START Task material

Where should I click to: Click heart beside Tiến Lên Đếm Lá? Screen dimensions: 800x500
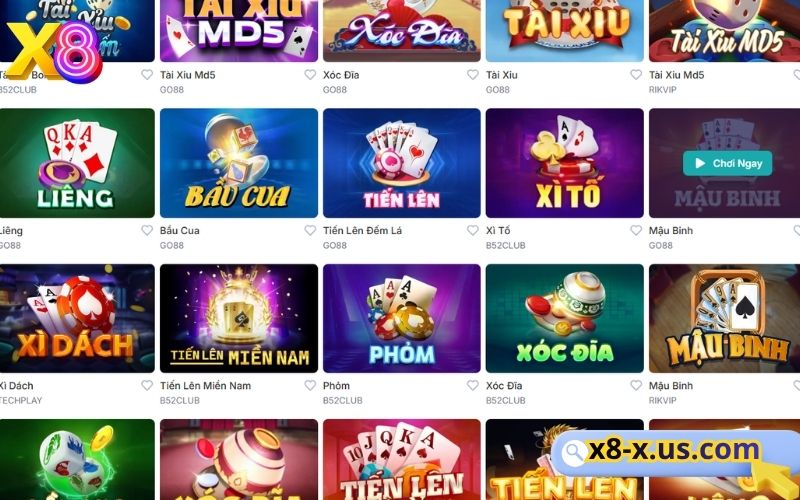coord(473,231)
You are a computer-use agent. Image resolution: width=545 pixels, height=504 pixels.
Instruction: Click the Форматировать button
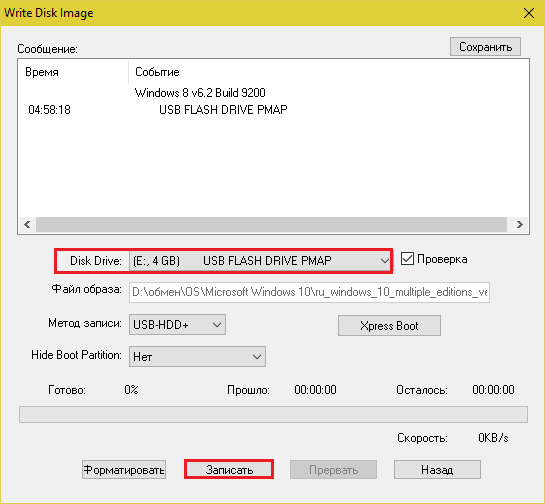click(x=124, y=470)
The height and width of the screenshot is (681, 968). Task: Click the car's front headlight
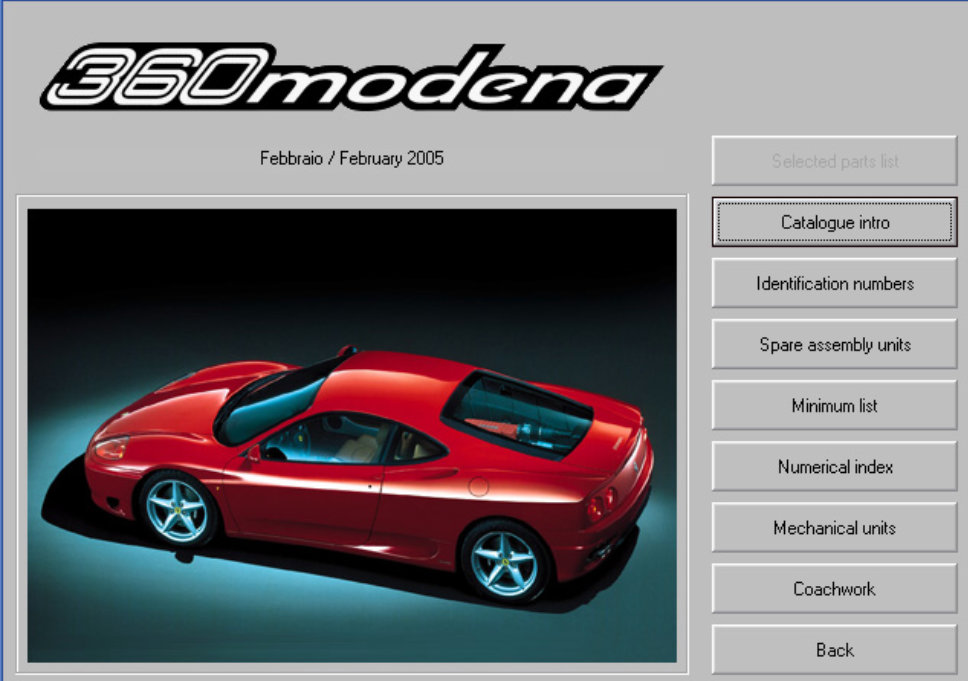coord(109,448)
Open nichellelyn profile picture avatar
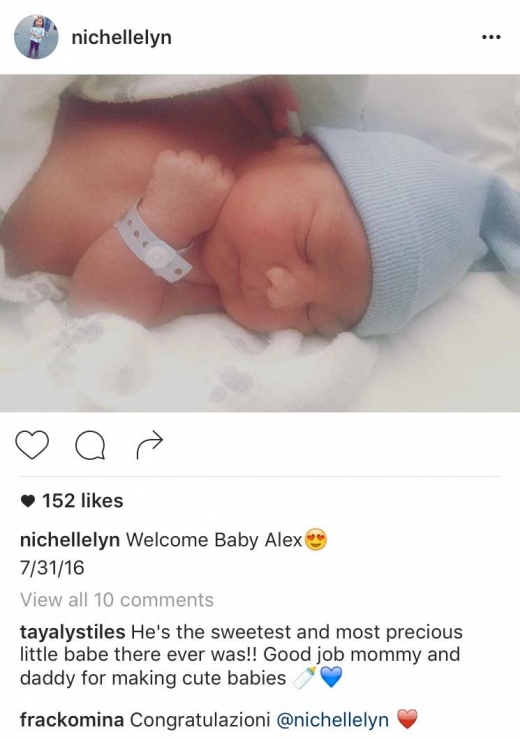Screen dimensions: 520x739 36,37
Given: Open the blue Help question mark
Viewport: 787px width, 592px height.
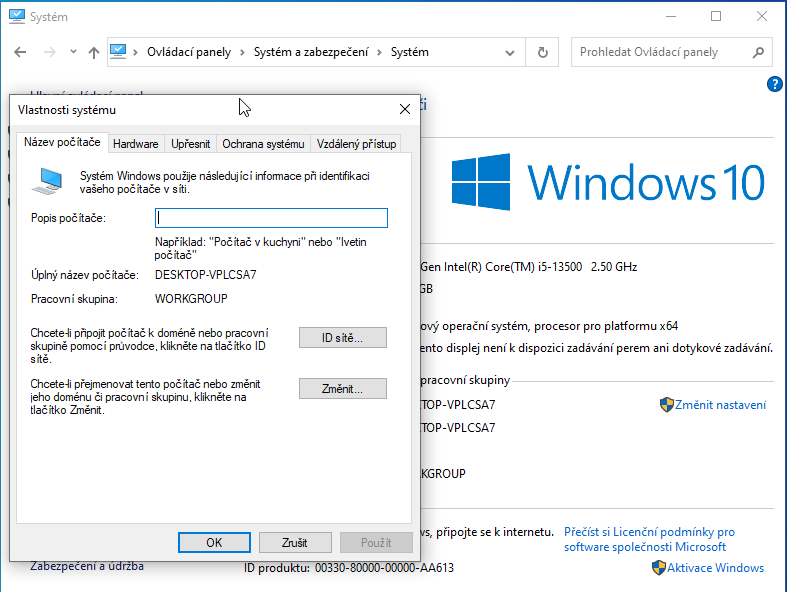Looking at the screenshot, I should point(773,84).
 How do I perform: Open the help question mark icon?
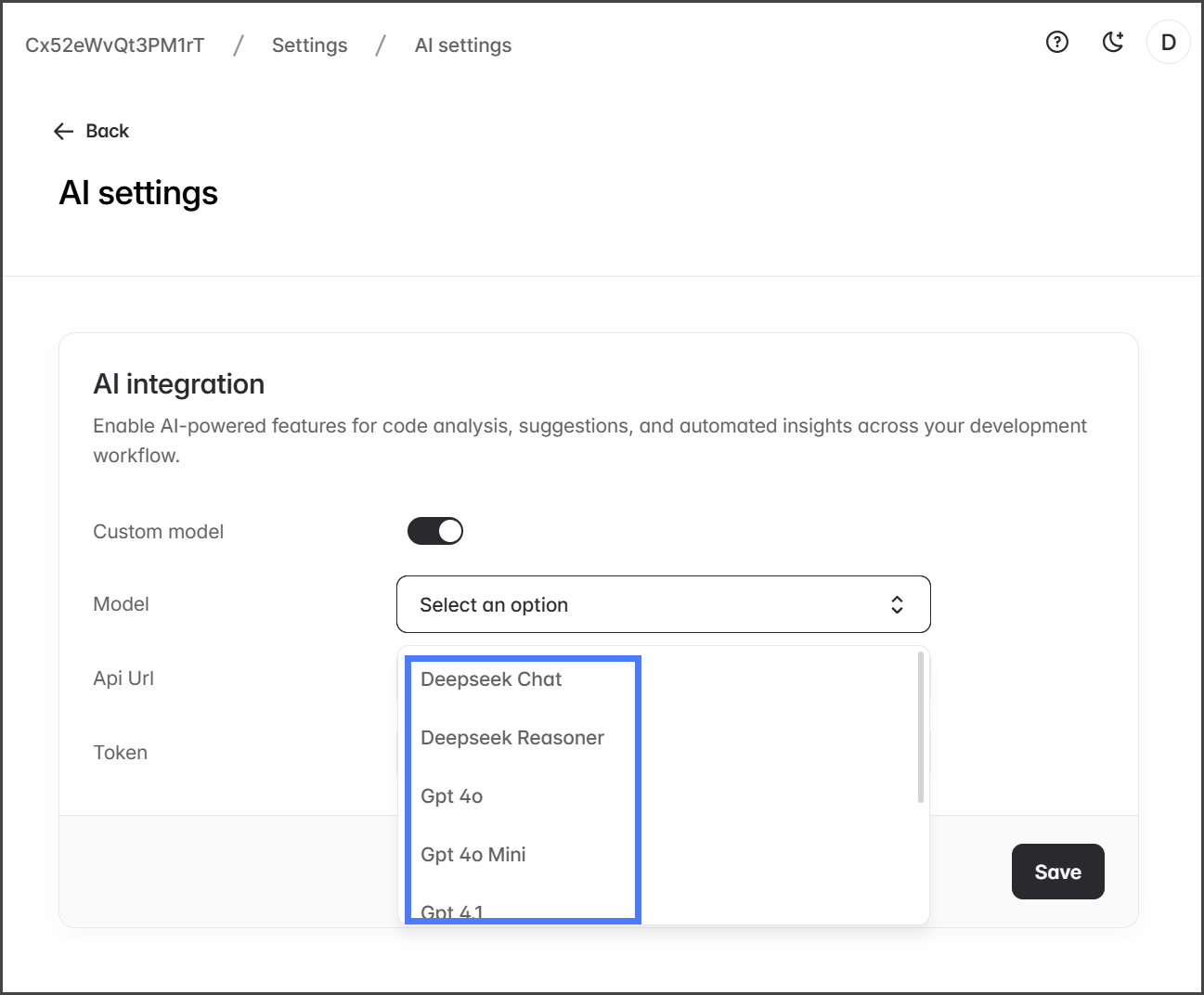(1056, 42)
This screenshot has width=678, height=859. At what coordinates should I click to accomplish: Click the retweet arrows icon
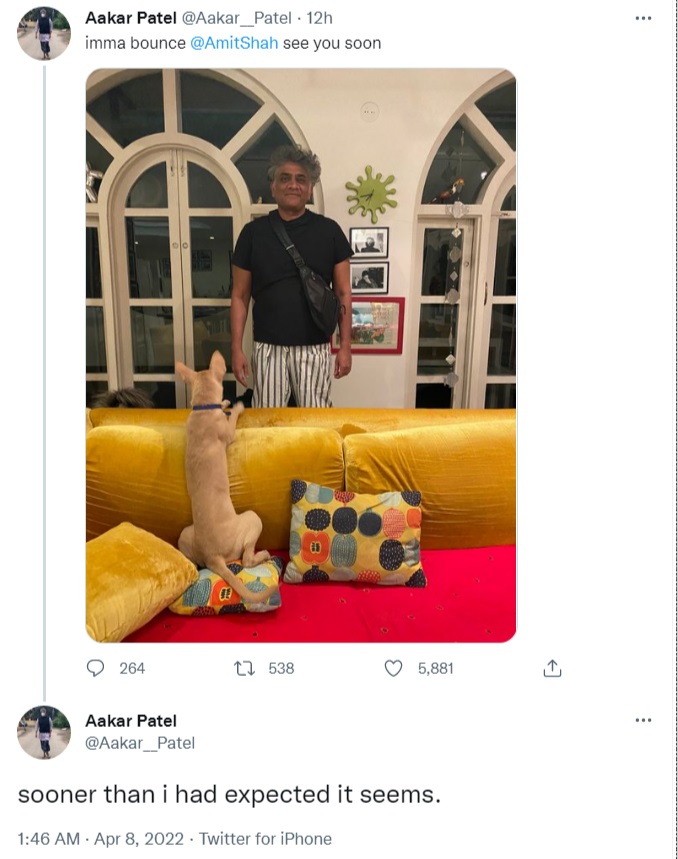coord(244,668)
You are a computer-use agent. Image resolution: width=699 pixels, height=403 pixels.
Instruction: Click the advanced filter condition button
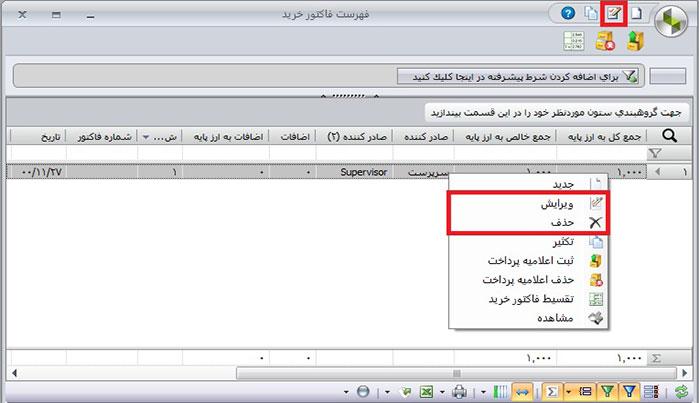click(x=520, y=76)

END Task material

_What this task involves_
Look through the records for the word "resolution". Every line that has it should be copied.

_Written answer_
You are a computer-use agent. Image resolution: width=545 pixels, height=504 pixels.
You are a computer-use agent. Image resolution: width=699 pixels, height=403 pixels.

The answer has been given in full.